IT Press Tour: Leil has formally launched Leil OS, a storage operating system engineered from the ground up for shingled magnetic recording drives. 

A Software Gap Hiding in Plain Sight

More than half of all high-capacity hard-disk drives shipped globally today use shingled magnetic recording (SMR), a recording technique that overlaps tracks to increase areal density and delivers roughly 20 to 25 percent more usable capacity per drive at the same manufacturing cost as a conventional drive. Yet the vast majority of enterprise storage software was designed for an entirely different physical reality — flash — and treats spinning media as little more than slow solid-state storage. The result is a structural mismatch that has quietly eroded data-center economics for years.

Aleksander Ragel, CEO and co-founder of the Estonian storage software company Leil, frames it plainly: hyperscalers such as Google, Meta, and Amazon have spent years engineering custom software stacks to exploit SMR’s density advantages. The other 90 percent of the market — enterprises, service providers, supercomputing centers, media organizations — has been left running general-purpose software on hardware it cannot fully use.

Leil was founded in Tallinn in 2022 to close that gap. After approximately three years of development, the company on April 1, 2026 formally announced Leil OS, a storage operating system built from line one for the physical characteristics of modern high-capacity HDDs, with native support for SMR drives at distributed, petabyte scale.

What the Software Actually Does

The core engineering claim is that Leil OS serializes all writes into large, aligned sequential streams — the only pattern SMR drives handle efficiently. Legacy distributed file systems typically issue small random I/O, causing excessive head seeks and write amplification that effectively nullifies the capacity advantages of SMR hardware. Leil says its system achieves 99 percent of theoretical maximum read throughput and approximately 95 percent write efficiency on SMR drives, figures the company says were verified in testing with two major drive manufacturers.

The architecture is organized into four layers. The client layer exposes a global POSIX namespace with simultaneous access over NFS v3/v4, SMB/CIFS, and S3, all embedded natively without translation gateways. Below that, a metadata layer handles distributed namespace management with sub-millisecond metadata operations from an NVMe-backed cache, with a distributed metadata server expected in the second half of 2026. The data layer manages chunk placement, replication, and erasure coding calculations — notably offloaded to the client rather than the storage nodes, reducing CPU overhead on storage hardware. At the base, the storage layer manages raw HDD pools, zoned recording, and sequential-optimized placement aligned to SMR zone boundaries.

▸ **Written instruction 1**:
Please rewrite the records from the line with "Screen dimensions: 748x498" to the line with "point(71,275)", substituting "desktop agent" for each occurrence of "GUI agent" and changing nothing else.

▸ **Records to use**:
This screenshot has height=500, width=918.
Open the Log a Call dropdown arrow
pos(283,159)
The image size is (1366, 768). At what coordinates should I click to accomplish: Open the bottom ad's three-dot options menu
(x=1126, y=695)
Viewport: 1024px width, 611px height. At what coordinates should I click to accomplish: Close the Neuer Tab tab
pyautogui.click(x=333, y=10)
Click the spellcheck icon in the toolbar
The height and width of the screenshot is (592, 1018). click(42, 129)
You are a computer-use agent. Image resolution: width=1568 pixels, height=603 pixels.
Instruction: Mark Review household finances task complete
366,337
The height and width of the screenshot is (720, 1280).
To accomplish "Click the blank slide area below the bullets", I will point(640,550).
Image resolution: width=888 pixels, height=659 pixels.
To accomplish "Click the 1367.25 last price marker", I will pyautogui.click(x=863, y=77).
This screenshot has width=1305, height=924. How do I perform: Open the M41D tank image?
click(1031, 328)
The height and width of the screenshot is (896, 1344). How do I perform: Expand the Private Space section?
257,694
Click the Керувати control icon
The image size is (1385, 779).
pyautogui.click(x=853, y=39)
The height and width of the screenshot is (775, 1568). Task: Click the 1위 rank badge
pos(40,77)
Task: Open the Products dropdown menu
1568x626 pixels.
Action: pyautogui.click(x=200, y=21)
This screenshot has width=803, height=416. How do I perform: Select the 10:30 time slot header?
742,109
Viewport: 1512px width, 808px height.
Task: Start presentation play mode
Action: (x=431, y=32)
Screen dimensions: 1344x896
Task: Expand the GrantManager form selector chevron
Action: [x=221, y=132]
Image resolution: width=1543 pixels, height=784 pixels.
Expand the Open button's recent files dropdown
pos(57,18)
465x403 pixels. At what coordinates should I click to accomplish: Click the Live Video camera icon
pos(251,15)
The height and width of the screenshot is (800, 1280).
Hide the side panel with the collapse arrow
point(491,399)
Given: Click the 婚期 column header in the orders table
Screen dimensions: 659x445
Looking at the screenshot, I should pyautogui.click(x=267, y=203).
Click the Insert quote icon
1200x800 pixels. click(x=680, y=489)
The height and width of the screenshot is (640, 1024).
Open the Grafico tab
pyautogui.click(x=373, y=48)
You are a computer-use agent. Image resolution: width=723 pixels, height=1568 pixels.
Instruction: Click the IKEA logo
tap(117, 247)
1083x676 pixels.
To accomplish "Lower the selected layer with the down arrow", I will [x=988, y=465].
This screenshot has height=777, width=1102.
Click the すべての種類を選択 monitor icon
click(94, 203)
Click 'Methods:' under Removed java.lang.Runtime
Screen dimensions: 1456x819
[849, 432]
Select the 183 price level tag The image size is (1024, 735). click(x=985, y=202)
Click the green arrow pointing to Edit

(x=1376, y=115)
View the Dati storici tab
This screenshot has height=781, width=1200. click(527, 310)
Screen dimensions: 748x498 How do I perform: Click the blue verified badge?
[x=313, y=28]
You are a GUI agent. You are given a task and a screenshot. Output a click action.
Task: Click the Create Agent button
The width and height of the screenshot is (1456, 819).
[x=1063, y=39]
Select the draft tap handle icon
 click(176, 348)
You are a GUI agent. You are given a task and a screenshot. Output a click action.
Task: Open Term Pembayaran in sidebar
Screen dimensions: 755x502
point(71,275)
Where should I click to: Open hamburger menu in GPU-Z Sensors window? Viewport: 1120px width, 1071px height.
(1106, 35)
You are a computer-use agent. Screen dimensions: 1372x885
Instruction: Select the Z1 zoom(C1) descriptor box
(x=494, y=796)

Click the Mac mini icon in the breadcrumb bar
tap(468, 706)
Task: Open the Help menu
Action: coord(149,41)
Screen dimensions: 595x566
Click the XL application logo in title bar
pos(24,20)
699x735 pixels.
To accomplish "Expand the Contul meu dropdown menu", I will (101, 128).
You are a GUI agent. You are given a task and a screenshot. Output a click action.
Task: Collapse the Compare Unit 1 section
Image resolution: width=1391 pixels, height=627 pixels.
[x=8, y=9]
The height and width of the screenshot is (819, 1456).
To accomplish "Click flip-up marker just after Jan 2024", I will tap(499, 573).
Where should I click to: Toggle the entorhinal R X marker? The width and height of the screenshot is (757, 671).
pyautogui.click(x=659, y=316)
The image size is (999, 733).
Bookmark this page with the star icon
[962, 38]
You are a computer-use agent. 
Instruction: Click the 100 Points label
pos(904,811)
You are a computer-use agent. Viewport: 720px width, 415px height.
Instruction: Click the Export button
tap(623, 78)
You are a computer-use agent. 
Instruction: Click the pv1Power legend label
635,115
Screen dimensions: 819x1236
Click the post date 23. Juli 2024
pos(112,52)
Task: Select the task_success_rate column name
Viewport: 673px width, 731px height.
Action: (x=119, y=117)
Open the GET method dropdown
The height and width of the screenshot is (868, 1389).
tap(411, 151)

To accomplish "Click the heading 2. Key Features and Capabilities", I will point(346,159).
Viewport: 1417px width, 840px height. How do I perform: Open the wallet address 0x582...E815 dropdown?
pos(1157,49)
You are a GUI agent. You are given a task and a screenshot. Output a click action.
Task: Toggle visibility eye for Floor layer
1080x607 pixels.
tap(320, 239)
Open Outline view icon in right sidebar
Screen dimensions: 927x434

▸ **Written instruction 2**:
Does the Leil OS article support each statement? Answer yes or no for each, quoting the deciding words.
(a) Leil was founded in Tallinn in 2022.
(b) In Leil OS, erasure coding calculations run on the storage nodes.
(c) SMR drives deliver roughly 20 to 25 percent more usable capacity per drive than conventional drives at the same manufacturing cost.

▸ **Correct output 1**:
Screen dimensions: 748x498 How do I perform: Click the blue verified badge?
[x=313, y=28]
You are a desktop agent. You are given a task and a screenshot. Output a click action.
Task: Click the Create Agent button
The width and height of the screenshot is (1456, 819).
[x=1063, y=39]
Select the draft tap handle icon
 click(176, 348)
You are a desktop agent. You are given a task and a screenshot. Output a click action.
Task: Open Term Pembayaran in sidebar
Screen dimensions: 755x502
point(71,275)

▸ **Correct output 2**:
(a) Yes: "Leil was founded in Tallinn in 2022 to close that gap."
(b) No: "notably offloaded to the client rather than the storage nodes"
(c) Yes: "delivers roughly 20 to 25 percent more usable capacity per drive at the same manufacturing cost as a conventional drive"